Delivering vaccines is hard work. One of the hardest—and least-discussed—problems of vaccination is the cold chain, the challenge of keeping a vaccine at cold temperatures all the way from production, through shipping to a given country, through local delivery to a health clinic, and finally delivery into someone's body. As we continue World Immunization Week, let's dig in to this slightly geeky technical problem—one that literally means the difference between life and death.
Why Keep Vaccines Cold?
While some vaccines are stable at a relatively wide range of temperatures (some as hot as 40° C), most vaccines must be kept cold in order to maintain their potency. What's more, some vaccines must be kept in a strictly controlled range of temperatures (typically 2°-8° C) or they go bad. Temperatures too cold or too warm can cause a dose of vaccine to lose its "immunogenicity," or its ability to affect the human immune system.
There's a related problem here: Some vaccines that are able to be exposed to higher temperatures are not labeled as such. This causes workers to refrigerate those vaccines unnecessarily (treating all of them the same), which is a waste of energy.
Why Is This A Challenge?
Almost 50% of health posts providing vaccines have no (or very minimal) access to the power grid. Without grid power, it's hard to have reliable refrigeration (and even if you have grid power, in some parts of the world that means lots of outages—which can be hard on a refrigeration unit).
Transporting cold vaccines to remote areas and then storing them properly in those locations are both serious problems due to the general lack of reliable electricity for cooling. In some parts of the world, we're talking about literally packing a foam cooler with ice and vaccine, then carrying that cooler to a village.
To compound the cold chain's core logistical challenge, we are now able to vaccinate children against more diseases than ever. This is great! But more kinds of vaccines means more vaccine volume to carry around and keep cold. One estimate shows that the volume of vaccine per child has gone from 50cm3 in 1980 to 200cm3 in 2010. That's a fourfold increase in vaccine volume per child, to protect against roughly 2.5 times the number of diseases over the same time period.
Promising Solutions
The best solution to this problem would be the development of vaccines that do not require refrigeration. While work is underway, it may not be possible for certain kinds of vaccines, and even if it becomes possible, that doesn't solve any problems today; the R&D is years out. But, for the record, "thermostable" vaccines are what we hope for down the road—along with better labeling of the ones we have today.

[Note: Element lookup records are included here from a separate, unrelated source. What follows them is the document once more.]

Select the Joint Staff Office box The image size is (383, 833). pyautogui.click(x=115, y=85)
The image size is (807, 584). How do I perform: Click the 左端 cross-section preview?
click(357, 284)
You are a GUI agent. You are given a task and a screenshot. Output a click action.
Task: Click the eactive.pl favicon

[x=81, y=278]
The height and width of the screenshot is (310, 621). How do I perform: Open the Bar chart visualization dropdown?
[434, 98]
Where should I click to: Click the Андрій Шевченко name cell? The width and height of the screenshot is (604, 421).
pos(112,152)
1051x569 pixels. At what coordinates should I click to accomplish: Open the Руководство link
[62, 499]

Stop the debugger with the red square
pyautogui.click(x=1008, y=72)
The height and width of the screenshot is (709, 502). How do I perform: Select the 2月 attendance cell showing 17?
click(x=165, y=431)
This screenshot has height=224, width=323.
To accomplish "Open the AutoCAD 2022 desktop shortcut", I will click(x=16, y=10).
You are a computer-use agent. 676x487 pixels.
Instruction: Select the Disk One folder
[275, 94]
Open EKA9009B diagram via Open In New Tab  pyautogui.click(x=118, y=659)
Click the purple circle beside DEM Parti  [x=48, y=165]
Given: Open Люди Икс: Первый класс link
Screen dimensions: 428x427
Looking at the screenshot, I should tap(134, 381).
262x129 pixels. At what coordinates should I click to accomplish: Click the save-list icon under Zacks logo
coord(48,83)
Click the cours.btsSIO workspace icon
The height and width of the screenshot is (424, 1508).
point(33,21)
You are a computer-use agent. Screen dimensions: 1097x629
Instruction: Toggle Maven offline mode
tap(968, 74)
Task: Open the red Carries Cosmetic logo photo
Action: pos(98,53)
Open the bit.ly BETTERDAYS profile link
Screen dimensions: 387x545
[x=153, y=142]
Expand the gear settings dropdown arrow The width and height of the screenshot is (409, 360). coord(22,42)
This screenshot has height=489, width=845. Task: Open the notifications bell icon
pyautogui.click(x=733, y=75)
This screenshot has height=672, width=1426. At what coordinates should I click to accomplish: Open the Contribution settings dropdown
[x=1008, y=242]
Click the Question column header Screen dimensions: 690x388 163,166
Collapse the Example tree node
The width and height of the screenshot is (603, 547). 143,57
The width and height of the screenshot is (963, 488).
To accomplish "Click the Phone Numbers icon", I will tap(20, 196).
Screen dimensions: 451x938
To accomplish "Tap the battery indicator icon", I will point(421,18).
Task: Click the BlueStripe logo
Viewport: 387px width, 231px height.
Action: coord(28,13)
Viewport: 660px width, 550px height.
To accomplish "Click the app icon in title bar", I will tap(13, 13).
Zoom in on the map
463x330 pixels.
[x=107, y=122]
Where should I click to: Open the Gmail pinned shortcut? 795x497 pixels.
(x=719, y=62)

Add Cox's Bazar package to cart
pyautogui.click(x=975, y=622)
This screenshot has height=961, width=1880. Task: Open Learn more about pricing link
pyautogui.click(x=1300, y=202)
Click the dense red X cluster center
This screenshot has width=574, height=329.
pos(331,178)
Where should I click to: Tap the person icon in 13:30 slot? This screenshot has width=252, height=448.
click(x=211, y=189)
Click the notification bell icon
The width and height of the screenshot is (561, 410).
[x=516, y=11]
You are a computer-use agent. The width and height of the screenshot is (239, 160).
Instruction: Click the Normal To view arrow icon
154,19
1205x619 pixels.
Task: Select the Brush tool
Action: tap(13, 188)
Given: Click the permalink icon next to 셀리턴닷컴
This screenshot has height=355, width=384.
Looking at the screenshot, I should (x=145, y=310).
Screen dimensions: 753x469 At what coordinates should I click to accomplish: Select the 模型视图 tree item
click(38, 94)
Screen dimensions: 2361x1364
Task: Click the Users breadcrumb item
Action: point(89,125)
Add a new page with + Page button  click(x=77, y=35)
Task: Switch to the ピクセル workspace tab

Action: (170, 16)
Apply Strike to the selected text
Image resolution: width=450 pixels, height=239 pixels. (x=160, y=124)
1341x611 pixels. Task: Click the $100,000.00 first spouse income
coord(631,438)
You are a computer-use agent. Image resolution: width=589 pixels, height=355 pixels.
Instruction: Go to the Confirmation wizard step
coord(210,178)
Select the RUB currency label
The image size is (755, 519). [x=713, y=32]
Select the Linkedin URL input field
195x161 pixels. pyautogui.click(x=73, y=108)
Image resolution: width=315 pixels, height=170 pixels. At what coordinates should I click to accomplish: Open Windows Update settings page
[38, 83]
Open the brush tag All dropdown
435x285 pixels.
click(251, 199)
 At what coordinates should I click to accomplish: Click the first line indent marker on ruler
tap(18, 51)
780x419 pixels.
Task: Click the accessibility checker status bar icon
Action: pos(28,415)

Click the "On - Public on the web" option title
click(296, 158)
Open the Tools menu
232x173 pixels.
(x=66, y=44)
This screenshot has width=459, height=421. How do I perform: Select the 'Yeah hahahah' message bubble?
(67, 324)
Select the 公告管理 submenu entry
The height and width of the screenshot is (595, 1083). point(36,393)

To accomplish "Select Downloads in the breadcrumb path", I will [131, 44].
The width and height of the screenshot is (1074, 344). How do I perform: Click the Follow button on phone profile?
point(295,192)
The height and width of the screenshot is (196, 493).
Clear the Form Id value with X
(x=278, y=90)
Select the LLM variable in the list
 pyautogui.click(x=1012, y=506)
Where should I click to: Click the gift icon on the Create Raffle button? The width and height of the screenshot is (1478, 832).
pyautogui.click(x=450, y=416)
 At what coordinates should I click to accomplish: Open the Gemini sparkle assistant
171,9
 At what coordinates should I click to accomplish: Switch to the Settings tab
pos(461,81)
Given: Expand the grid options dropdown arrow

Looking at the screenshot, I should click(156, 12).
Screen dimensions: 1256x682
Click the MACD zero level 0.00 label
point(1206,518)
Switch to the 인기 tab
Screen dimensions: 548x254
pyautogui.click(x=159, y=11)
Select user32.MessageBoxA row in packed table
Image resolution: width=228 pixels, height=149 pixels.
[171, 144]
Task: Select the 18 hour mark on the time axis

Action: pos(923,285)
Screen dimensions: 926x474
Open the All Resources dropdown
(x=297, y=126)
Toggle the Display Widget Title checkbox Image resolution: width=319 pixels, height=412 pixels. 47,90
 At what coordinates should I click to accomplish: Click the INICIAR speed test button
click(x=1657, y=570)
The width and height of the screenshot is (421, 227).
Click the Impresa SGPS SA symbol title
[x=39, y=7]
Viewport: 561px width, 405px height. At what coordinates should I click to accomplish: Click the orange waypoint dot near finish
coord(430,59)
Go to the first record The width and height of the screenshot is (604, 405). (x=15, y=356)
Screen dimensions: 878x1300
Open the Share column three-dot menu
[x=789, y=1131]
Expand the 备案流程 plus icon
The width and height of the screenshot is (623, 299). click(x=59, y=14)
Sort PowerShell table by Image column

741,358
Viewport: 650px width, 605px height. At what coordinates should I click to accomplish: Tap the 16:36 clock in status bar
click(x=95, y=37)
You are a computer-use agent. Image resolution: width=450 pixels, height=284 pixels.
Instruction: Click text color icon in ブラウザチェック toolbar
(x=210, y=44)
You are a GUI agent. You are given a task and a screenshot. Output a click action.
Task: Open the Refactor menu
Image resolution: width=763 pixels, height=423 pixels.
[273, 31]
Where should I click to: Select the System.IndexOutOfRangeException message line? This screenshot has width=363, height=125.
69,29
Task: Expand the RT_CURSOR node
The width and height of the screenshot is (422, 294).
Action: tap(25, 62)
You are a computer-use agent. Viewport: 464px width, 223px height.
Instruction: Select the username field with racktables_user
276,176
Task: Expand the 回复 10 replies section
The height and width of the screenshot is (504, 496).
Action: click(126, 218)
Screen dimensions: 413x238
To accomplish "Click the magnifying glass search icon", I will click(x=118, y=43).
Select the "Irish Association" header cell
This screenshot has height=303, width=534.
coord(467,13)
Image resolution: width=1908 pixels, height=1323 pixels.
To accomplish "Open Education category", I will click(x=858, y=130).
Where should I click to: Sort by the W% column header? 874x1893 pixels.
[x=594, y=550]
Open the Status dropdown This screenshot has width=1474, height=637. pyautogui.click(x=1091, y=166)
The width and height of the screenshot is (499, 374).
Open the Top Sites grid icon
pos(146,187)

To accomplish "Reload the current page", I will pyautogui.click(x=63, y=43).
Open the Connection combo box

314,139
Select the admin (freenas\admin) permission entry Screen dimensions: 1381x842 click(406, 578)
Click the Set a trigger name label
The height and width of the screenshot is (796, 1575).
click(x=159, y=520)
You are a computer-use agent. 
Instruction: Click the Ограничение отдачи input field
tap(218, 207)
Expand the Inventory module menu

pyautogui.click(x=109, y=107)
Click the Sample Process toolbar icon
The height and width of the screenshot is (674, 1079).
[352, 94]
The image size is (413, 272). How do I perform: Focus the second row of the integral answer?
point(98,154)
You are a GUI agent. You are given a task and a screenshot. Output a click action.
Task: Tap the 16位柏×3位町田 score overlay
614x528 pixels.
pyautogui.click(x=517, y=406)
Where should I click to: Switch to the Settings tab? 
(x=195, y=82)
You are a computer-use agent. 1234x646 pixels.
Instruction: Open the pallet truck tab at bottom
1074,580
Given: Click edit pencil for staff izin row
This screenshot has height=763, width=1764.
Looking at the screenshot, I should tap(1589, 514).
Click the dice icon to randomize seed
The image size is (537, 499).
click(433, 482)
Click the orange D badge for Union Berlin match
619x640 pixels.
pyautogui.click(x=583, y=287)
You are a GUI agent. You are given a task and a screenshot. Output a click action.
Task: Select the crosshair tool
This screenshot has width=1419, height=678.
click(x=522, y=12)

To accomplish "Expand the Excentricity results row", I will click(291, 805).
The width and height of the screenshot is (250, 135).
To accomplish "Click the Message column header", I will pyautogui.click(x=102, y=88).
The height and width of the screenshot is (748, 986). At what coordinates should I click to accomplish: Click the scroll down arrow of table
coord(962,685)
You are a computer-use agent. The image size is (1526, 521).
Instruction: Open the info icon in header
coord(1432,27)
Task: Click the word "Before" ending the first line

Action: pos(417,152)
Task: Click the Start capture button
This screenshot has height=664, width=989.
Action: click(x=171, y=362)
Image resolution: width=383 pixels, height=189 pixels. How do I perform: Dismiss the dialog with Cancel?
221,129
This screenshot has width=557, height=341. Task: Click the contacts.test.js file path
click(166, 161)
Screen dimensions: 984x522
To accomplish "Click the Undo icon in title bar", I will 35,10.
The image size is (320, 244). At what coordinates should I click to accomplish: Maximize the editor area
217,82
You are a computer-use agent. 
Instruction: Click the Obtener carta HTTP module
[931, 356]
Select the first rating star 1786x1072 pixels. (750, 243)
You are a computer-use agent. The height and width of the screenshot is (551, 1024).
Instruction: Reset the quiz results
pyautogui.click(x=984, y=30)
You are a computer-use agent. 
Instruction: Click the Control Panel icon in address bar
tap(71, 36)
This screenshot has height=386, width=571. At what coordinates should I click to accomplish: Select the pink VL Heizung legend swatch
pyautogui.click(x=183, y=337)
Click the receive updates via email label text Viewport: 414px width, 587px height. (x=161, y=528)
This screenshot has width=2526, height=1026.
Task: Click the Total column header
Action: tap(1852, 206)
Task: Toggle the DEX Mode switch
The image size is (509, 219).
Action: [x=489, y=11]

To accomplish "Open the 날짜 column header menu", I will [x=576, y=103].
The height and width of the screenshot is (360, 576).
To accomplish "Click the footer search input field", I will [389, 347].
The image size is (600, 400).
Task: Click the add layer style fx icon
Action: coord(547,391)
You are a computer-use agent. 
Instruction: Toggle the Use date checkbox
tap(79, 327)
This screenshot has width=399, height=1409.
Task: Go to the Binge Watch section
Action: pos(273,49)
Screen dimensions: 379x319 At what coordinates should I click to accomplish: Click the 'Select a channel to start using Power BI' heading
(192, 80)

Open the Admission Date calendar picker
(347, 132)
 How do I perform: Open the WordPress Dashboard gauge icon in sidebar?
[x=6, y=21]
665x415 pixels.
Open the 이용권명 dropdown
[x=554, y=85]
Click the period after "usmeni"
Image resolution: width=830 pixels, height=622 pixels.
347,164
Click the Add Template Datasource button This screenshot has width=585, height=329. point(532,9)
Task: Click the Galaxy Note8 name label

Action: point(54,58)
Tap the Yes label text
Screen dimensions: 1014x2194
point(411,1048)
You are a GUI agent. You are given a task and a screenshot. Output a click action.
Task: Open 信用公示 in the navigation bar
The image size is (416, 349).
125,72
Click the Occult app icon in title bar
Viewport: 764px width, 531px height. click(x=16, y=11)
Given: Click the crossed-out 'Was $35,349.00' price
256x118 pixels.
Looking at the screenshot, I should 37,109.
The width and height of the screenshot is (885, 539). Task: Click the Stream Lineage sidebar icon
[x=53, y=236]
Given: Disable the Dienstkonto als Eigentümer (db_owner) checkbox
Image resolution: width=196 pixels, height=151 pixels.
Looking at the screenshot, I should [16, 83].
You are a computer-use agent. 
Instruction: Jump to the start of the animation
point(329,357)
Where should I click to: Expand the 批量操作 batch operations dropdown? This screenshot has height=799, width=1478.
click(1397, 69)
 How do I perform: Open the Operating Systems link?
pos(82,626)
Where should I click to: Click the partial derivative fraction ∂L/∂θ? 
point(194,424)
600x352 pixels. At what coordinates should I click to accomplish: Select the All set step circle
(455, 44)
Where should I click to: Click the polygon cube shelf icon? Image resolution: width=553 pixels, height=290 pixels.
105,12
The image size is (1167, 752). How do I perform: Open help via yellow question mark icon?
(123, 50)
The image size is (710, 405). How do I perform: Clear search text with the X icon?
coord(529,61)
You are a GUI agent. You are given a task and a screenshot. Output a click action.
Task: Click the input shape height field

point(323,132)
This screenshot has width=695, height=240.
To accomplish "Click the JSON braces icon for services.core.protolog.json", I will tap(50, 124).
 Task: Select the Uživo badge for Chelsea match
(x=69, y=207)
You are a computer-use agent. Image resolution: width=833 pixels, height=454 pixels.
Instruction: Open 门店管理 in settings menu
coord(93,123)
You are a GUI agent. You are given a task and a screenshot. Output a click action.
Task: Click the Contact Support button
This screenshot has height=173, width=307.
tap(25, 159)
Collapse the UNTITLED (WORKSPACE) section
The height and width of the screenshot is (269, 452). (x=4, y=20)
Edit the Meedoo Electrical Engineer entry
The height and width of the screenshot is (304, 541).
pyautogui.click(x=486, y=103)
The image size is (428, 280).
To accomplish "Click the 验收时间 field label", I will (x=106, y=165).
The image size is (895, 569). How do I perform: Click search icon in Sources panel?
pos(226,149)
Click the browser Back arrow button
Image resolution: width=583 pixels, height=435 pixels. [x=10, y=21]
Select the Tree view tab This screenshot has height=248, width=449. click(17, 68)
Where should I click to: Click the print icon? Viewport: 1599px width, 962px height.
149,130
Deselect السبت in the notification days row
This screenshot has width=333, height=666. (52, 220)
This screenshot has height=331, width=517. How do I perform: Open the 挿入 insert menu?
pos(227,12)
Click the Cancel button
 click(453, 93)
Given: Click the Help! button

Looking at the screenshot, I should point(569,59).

There are also interesting technological solutions in testing. The simplest is a "passive long-term cooler," which you may know better as "a really big, beefy Thermos©-style container." When you make the leap from traditional "tailgate party cooler full of ice" to a precisely engineered vacuum flask, you can extend the cold storage from a matter of hours to an entire month with no power. This is huge, it's cheap, and it's simple. (On the hand, it does require ice...which typically requires refrigeration to create.)
Another approach for health posts without grid power is a Solar Direct Drive. These devices use solar power to drive a compressor, creating ice, then store power in the ice rather than in a battery. This is more resilient to power losses than a traditional refrigerator or battery pack, and a large block of ice can keep the system cool for up to five days even if solar input is low or nonexistent (for instance, on cloudy days).
The final technological solution in the pipeline is Ice-Lined Refrigerators (ILRs). These exist today, but improvements to the basic technology could mean these refrigerators could operate on about 8 hours of grid power per day, and still keep vaccines in the required cool range for several days in the event of a power failure.
Systems Thinking
The cold chain is a logistical problem with many inputs. To improve its performance, we have to think about all sides of the problem: improved vaccines (ideally requiring less refrigeration or less volume); improved refrigeration (requiring less or no power); and improved delivery systems (only deliver the needed amount of a vaccine to a given area "just in time," reducing the need for local storage off the grid). All of these elements are in play.
In a recent pilot program in Nigeria's Lagos State, all these elements were addressed. At the beginning of the trial, half the district health posts had inadequate vaccine stock on hand; at the end, all were properly stocked. After the program, pentavalent vaccination rates had risen by 15% within just one month. (The "penta" vaccine protects against five diseases: diphtheria-tetanus-pertussis (DTP), hepatitis B, and Haemophilius influenzae type B.) Nigeria is just one of three countries (the others being Afghanistian and Pakistan) in which polio is still endemic, so improvements to vaccination there are key to beating polio.
The take-away: by tackling the cold chain problem from multiple angles, we can improve delivery of vaccines, reduce waste, and save both lives and money. That's a goal worth fighting for.